Source data
▶

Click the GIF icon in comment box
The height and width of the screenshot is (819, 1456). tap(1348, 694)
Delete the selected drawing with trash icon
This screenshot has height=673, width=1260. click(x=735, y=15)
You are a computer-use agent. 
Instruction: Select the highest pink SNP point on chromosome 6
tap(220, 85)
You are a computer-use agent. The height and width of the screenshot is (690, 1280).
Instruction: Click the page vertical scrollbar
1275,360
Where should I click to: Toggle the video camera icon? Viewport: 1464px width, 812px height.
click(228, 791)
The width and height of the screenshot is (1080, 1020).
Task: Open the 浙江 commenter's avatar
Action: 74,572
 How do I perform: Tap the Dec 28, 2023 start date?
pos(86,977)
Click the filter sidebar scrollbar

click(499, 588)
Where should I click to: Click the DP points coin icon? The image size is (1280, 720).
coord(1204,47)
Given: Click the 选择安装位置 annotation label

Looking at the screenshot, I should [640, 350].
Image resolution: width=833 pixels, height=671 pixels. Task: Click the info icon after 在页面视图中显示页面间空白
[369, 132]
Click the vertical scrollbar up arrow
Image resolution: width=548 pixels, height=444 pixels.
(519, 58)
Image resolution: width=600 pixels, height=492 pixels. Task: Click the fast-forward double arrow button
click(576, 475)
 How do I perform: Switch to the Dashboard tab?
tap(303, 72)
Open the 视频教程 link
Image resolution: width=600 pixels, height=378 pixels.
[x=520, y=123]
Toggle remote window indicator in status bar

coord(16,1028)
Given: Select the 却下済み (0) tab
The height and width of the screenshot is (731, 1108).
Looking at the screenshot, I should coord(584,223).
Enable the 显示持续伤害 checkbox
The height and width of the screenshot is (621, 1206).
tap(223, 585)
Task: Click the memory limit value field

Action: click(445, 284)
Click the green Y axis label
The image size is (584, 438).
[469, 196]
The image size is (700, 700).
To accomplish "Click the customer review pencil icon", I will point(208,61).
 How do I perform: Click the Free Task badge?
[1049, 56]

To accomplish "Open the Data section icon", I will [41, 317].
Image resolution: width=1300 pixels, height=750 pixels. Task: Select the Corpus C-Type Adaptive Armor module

◀

**Work item:** Each line from the one with "How do I perform: Tap" through the last line of the records must be written out word for word. Include nothing else.

**Reply to the exercise:**
 How do I perform: Tap the Dec 28, 2023 start date?
pos(86,977)
Click the filter sidebar scrollbar

click(499, 588)
Where should I click to: Click the DP points coin icon? The image size is (1280, 720).
coord(1204,47)
Given: Click the 选择安装位置 annotation label

Looking at the screenshot, I should [640, 350].
Image resolution: width=833 pixels, height=671 pixels. Task: Click the info icon after 在页面视图中显示页面间空白
[369, 132]
Click the vertical scrollbar up arrow
Image resolution: width=548 pixels, height=444 pixels.
(519, 58)
Image resolution: width=600 pixels, height=492 pixels. Task: Click the fast-forward double arrow button
click(576, 475)
 How do I perform: Switch to the Dashboard tab?
tap(303, 72)
Open the 视频教程 link
Image resolution: width=600 pixels, height=378 pixels.
[x=520, y=123]
Toggle remote window indicator in status bar

coord(16,1028)
Given: Select the 却下済み (0) tab
The height and width of the screenshot is (731, 1108).
Looking at the screenshot, I should coord(584,223).
Enable the 显示持续伤害 checkbox
The height and width of the screenshot is (621, 1206).
tap(223, 585)
Task: Click the memory limit value field

Action: click(445, 284)
Click the green Y axis label
The image size is (584, 438).
[469, 196]
The image size is (700, 700).
To accomplish "Click the customer review pencil icon", I will point(208,61).
 How do I perform: Click the Free Task badge?
[1049, 56]

To accomplish "Open the Data section icon", I will [41, 317].
Image resolution: width=1300 pixels, height=750 pixels. Task: Select the Corpus C-Type Adaptive Armor module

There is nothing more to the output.